BACKGROUND: Inflammation is a common process in endothelial dysfunction, characterized by an increase in the expression of endothelial cell adhesion molecules and a decrease of nitric oxide production [1]. Evidence suggests that polyphenols may play a beneficial role in attenuating inflammation with implications on atherosclerosis [2]. However, their mechanism of action is still not entirely understood due to their poor absorption and extensive intestinal and hepatic transformation [3]. OBJECTIVE: This study aims to evaluate the ability of some gut phenolic metabolites (i.e. protocatechuic, gallic, syringic and vanillic acid; PA, GA, SA, VA, respectively) to reduce the adhesion of monocytes (THP-1) to endothelial cells (HUVECs), in a stimulated pro-inflammatory environment, and to decrease the production of cell adhesion molecules (VCAM-1 and E-selectin), as potential markers involved in such modulation. METHODS: Adhesion of THP-1 to HUVECs: Day 1-Preparation of 96 wells plate (2x104 HUVEC per well); Day 2-Labelling of THP-1 cells with CellTrackerTM Green CMFDA, addition of THP-1 (2x105 cells/well) and TNF- (100 ng mL-1) to HUVEC, and incubation for 24h; Day 3-Incubation with PA, GA, VA and SA at different concentrations (from 0.01 till 10μg mL-1) for 24 h; Day 4- Reading of the fluorescence (excitation: 485 nm, emission: 538 nm, mod.
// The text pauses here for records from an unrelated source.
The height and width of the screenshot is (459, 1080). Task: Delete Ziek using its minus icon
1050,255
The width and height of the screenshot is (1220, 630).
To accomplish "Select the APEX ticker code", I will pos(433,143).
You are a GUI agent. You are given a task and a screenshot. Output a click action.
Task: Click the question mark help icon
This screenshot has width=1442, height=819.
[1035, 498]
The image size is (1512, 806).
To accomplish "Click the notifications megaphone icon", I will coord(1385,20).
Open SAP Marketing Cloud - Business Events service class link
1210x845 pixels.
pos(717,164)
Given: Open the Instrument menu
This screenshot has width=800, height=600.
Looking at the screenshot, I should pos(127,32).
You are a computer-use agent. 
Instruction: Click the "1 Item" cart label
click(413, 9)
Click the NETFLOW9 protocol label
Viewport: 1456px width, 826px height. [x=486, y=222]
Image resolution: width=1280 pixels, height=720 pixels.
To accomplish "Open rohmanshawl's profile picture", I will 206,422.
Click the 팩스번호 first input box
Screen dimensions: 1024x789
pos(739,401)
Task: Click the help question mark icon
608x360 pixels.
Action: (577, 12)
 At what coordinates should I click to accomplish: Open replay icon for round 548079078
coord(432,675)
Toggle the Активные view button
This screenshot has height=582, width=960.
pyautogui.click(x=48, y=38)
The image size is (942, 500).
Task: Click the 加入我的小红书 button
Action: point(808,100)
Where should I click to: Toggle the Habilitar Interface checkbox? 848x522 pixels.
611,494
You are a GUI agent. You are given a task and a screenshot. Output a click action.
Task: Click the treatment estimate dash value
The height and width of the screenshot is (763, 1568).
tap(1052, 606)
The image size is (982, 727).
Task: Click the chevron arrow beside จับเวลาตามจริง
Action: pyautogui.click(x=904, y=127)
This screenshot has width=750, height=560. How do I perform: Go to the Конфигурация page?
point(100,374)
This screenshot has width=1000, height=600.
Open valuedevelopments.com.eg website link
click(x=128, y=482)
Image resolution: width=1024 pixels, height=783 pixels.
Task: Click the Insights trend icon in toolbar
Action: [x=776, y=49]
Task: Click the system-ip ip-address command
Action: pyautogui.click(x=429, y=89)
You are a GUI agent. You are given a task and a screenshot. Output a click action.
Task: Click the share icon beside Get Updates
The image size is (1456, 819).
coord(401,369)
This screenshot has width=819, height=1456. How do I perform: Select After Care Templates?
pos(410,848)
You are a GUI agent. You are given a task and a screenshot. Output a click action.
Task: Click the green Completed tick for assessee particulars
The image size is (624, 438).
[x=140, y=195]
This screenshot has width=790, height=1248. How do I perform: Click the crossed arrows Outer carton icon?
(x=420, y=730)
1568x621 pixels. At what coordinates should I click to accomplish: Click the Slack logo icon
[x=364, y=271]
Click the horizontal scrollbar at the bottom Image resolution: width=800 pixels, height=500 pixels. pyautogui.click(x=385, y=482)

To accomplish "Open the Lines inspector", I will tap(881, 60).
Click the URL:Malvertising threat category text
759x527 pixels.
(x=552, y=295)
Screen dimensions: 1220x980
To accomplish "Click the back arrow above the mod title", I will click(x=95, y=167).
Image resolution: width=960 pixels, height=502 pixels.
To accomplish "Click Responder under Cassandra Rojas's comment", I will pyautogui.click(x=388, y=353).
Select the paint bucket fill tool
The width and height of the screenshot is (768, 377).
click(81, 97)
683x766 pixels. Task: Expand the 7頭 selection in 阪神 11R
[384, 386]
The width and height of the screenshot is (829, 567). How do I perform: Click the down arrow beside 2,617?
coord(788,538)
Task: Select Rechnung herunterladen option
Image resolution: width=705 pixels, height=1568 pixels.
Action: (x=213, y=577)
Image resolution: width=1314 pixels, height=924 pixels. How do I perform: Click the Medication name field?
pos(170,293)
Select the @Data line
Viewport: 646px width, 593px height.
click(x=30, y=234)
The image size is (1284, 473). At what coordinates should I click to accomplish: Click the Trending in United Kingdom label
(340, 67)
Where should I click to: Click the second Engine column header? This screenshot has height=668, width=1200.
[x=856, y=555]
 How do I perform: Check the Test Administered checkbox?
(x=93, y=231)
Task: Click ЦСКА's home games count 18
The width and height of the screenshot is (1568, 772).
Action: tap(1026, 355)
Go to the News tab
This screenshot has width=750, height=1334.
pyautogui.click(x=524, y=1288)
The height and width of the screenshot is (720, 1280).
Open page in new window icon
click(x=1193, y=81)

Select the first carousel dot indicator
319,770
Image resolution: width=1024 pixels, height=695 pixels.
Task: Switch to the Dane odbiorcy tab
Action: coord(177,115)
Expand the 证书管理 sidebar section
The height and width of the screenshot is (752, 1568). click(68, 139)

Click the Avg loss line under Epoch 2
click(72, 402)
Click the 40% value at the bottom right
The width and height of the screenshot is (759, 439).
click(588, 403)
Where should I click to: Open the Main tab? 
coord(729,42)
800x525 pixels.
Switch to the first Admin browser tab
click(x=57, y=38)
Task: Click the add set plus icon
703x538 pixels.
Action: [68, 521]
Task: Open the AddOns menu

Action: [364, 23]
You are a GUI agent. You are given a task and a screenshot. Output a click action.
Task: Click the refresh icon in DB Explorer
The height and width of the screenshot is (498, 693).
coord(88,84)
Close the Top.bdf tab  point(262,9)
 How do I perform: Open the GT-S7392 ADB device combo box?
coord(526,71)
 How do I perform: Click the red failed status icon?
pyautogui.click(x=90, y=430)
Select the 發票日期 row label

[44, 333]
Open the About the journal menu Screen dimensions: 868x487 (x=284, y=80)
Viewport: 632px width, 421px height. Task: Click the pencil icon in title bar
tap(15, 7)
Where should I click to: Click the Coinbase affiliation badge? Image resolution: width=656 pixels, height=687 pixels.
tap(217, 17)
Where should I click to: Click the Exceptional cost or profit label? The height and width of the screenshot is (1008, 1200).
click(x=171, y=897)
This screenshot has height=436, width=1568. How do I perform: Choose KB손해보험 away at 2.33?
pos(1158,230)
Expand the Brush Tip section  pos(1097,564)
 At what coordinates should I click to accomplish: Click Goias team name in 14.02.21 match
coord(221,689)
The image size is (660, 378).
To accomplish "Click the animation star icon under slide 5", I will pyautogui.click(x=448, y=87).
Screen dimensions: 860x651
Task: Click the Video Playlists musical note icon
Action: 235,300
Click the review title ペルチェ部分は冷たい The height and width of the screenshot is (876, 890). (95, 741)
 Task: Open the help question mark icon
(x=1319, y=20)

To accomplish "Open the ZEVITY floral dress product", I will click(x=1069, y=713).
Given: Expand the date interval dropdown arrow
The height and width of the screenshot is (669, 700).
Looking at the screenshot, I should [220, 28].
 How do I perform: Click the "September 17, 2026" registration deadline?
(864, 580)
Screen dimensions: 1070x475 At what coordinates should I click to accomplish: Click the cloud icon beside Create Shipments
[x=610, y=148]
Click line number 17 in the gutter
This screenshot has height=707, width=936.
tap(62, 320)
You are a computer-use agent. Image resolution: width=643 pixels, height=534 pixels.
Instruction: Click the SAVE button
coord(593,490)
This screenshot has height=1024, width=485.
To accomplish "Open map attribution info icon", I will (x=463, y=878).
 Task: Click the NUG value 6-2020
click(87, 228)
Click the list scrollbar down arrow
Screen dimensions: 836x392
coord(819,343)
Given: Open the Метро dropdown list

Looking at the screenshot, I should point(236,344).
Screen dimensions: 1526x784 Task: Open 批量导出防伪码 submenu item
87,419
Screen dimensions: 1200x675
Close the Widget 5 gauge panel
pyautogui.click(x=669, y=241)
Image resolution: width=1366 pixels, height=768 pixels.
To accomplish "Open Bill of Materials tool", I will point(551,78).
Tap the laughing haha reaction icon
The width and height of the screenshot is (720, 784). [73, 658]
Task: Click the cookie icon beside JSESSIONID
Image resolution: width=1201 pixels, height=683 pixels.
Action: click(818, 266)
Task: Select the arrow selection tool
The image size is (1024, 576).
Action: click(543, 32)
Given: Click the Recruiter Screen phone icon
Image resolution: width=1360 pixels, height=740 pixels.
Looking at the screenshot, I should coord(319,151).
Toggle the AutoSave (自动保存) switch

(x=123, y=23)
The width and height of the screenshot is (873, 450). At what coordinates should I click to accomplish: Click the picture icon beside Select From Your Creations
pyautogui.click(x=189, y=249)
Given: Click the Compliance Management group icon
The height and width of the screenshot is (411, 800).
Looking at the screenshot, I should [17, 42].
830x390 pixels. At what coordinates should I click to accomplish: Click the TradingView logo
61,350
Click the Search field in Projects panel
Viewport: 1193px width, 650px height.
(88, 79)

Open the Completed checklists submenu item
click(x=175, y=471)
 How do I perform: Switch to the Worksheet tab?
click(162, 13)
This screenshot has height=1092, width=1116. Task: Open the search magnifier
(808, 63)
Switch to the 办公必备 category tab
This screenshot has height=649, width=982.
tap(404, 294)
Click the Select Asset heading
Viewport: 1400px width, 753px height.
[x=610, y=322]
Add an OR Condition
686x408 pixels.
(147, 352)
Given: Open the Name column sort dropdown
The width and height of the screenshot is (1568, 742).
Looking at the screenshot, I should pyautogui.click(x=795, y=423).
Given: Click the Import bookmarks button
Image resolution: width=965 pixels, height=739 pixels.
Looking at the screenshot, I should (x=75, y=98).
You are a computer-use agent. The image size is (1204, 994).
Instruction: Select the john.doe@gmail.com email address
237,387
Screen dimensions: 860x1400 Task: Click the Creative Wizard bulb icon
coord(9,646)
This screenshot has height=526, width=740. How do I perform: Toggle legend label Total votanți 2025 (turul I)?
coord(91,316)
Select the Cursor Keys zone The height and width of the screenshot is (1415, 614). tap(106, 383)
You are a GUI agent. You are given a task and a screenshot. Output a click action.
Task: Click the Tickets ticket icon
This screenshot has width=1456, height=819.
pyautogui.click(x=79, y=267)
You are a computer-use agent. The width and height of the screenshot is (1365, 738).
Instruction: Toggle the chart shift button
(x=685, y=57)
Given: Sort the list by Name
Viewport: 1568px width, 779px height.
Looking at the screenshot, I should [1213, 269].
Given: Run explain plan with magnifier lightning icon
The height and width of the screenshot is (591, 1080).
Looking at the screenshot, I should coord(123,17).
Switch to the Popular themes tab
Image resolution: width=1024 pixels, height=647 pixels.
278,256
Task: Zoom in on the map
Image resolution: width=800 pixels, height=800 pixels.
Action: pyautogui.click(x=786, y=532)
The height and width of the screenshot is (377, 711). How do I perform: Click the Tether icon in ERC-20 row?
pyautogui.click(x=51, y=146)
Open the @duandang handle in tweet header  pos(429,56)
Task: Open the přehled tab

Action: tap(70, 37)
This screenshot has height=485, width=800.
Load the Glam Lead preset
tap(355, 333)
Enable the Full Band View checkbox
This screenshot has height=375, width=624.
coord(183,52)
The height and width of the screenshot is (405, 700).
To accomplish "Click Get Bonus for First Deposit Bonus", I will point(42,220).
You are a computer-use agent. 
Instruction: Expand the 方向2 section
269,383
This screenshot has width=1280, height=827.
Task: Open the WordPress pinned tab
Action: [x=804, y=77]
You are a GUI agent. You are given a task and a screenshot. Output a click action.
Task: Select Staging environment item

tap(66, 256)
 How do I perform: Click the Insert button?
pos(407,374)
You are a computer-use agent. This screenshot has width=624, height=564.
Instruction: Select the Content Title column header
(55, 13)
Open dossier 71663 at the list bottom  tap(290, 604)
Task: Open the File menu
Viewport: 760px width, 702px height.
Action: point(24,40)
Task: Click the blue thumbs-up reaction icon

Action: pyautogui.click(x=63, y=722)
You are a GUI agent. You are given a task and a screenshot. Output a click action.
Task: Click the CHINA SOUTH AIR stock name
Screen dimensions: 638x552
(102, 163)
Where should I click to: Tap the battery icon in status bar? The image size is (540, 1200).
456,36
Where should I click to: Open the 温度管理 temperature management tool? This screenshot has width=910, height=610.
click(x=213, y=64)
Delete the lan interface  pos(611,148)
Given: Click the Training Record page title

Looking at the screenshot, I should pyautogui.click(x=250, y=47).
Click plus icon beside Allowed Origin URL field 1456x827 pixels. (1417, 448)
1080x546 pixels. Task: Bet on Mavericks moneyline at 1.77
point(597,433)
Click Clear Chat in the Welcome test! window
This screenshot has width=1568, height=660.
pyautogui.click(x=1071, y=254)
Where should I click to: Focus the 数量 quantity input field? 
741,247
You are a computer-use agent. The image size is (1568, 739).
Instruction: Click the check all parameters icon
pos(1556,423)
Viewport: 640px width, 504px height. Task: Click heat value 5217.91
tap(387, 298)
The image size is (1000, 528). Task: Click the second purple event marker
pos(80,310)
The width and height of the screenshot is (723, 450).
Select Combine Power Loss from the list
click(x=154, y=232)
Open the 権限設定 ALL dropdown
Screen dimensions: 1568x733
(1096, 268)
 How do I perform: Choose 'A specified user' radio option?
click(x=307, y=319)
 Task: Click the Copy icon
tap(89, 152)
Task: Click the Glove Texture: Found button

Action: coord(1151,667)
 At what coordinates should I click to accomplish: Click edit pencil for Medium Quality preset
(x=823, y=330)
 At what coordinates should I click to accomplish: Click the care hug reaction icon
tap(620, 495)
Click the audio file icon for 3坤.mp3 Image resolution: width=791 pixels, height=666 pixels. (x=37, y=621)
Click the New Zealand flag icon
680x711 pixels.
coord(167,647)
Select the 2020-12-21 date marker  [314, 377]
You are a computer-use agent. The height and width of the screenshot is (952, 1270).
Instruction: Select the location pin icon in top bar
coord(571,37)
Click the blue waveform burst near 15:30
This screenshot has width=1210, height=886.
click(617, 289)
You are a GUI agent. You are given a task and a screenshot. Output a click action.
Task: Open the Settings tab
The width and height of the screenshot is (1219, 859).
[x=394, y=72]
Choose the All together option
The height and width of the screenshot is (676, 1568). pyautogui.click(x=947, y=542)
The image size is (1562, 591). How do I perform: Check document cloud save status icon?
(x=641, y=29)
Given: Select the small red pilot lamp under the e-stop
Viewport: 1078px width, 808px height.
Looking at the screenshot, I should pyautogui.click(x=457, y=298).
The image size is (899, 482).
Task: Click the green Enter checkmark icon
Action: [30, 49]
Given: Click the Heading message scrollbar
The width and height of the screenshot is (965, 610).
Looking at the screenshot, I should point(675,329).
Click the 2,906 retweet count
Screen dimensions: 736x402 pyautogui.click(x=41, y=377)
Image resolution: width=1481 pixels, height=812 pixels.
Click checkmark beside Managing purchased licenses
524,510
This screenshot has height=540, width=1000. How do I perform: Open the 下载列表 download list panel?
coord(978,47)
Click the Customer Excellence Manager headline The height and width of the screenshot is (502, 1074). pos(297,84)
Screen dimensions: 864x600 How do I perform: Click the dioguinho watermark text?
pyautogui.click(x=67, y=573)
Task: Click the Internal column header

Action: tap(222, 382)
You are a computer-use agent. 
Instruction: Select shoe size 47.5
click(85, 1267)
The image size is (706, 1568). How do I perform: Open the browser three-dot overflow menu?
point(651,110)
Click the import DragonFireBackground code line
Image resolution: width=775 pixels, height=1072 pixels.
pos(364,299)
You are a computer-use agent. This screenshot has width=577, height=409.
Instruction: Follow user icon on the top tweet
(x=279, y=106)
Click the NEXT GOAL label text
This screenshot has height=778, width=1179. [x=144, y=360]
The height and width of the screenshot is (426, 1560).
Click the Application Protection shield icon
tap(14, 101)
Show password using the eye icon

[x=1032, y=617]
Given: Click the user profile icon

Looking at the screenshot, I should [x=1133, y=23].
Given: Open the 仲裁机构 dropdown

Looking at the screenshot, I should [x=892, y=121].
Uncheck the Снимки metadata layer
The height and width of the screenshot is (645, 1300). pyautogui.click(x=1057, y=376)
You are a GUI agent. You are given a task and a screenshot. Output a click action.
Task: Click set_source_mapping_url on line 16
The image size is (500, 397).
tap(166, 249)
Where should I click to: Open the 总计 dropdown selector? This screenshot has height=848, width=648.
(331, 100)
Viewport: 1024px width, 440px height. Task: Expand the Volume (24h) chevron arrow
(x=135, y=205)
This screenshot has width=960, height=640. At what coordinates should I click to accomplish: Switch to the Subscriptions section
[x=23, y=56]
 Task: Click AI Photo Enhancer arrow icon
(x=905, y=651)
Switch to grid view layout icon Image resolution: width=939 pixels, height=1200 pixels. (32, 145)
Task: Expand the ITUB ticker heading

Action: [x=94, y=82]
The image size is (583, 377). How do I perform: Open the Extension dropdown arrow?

F200 Infinite, TECAN Milan, Italy) Evaluation of cell adhesion molecules: The levels of vascular cell adhesion molecules (VCAM-1), and endothelial selectin (E-selectin) were measured in the supernatant by ELISA kits following the manufacture’s instruction. The results derived from three indipendent experiments. RESULTS: GA and PA significantly decreased the adhesion of THP-1 to HUVECs at 1 µg mL-1 (-18.0%; p=0.04 for GA, -29.5%; p=0.03 for PA) and 10 µg mL-1 (-59.3%; p<0.001 for GA, -44.3%; p=0.001 for PrA) compared to TNF-. VA significantly reduced the adhesion only at the maximum concentration (-20.8%; p<0.005). No effect was observed after SA supplementation. CONCLUSION: In conclusion, these preliminary results seem to support the capacity of gut phenolic metabolites to modulate the endothelial cell adhesion process. The reduction in the adhesion process seems to be driven by a decrease of E-selectin levels but not VCAM-1. Ongoing experiments are attempting to clarify the mechanisms of action of each compound involved in the above observations.